Il est 18h30. Le vol était prévu à 16h15. Je m’avance vers le chef avec beaucoup de précaution :"Maintenant que le problème est solutionné, rien ne s’oppose à ce que l’on réintègre les passagers débarqués". La réponse est édifiante. "Dans nôtre travail, monsieur, nous ne pouvons pas perdre la face". Quel travail ? De quoi parle-t-on ? Cela est un travail ?, plutôt un contrat de mercenaire au service d’un état policier.
L’avion a finit par décoller. Mon voisin demande « à quelle heure on mange ?" Je pense au regard de cette dame qui doit être en garde à vue, peut-être en comparution immédiate et prison ferme pour refus d’obtempérer à la force publique.
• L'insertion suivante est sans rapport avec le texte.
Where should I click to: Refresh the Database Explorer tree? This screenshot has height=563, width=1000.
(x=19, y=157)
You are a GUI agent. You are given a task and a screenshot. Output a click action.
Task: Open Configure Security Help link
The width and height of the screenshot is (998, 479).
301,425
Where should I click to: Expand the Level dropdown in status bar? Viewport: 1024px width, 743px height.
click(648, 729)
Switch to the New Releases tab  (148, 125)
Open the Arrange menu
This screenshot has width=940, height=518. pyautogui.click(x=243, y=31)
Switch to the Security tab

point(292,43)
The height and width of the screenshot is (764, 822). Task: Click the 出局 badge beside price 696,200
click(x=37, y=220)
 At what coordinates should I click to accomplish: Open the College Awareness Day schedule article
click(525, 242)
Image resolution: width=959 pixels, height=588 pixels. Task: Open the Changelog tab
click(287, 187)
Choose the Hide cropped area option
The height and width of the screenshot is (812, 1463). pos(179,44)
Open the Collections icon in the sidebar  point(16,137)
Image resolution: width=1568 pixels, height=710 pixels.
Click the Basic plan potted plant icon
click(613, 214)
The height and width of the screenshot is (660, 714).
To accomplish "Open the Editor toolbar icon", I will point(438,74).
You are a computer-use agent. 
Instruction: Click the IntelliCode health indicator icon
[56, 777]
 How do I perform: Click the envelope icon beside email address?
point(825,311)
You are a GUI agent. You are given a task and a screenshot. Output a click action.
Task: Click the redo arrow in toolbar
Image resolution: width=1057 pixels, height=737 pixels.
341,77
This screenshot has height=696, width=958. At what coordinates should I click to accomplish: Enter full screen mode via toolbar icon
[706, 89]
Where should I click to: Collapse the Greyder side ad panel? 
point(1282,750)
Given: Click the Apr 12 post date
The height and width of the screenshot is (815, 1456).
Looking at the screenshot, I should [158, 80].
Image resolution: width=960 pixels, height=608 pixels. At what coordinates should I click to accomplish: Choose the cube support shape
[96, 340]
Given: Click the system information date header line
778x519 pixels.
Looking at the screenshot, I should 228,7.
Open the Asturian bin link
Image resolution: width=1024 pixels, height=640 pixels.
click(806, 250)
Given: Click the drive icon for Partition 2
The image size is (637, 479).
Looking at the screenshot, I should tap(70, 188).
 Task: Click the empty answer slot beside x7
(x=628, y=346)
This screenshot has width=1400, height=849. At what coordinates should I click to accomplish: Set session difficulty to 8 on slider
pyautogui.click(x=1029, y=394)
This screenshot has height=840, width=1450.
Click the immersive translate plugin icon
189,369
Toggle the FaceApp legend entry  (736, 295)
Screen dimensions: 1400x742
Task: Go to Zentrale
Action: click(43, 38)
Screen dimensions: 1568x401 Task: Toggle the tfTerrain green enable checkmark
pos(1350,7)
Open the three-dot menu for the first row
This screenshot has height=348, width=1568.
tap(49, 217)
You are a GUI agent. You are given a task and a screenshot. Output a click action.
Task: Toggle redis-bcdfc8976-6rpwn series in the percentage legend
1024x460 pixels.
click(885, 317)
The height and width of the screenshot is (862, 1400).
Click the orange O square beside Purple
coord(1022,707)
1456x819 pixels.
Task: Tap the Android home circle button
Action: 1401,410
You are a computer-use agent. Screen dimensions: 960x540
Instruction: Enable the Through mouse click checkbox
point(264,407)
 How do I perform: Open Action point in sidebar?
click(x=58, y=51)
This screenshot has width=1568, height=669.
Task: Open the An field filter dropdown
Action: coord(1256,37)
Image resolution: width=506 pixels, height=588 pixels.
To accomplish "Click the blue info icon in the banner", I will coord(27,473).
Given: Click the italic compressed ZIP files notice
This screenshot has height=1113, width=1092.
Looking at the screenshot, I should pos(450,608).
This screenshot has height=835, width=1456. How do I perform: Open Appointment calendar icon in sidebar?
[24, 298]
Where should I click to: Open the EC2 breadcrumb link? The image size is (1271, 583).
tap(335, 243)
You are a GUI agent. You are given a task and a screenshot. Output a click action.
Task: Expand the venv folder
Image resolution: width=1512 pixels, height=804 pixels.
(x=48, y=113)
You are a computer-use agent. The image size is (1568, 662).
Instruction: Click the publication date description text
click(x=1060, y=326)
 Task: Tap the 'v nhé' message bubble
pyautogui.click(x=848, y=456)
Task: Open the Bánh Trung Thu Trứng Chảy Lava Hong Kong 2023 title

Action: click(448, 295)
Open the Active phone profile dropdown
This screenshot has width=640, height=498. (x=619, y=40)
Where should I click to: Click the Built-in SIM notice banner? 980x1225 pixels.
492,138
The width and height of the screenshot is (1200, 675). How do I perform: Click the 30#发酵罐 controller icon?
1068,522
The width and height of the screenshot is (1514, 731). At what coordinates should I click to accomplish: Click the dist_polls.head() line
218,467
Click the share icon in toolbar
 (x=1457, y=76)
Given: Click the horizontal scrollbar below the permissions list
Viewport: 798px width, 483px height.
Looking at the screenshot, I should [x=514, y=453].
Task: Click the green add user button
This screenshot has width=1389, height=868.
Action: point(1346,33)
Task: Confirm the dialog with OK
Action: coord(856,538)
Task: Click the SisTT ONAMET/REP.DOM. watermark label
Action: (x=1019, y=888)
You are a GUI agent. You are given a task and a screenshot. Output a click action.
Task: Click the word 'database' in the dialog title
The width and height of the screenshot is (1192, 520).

Ce ne sont pas les attentions forcées du personnel de bord, le mauvais champagne et autres compassions qui nous feront passer cette boule dans la gorge.
A la sortie de l’avion, au moment où le personnel au grand complet, en rang d’oignons, se contorsionne en courbettes ridicules, semblables aux condoléances d’enterrement, je dis « Nous sommes très choqués de la complicité que manifeste Air-France, fleuron de notre aviation nationale, envers cet Etat-policier et ses méthodes plus que douteuses ». La réponse d’une des hôtesses, celle qui avait dénoncé le photographe, me glace les os : « Nous ne faisons qu’obéir aux ordres ». Je ne répond pas, mais me revient en mémoire cet adage d’Anatole France : « Il est beau de désobéir à des ordres criminels ».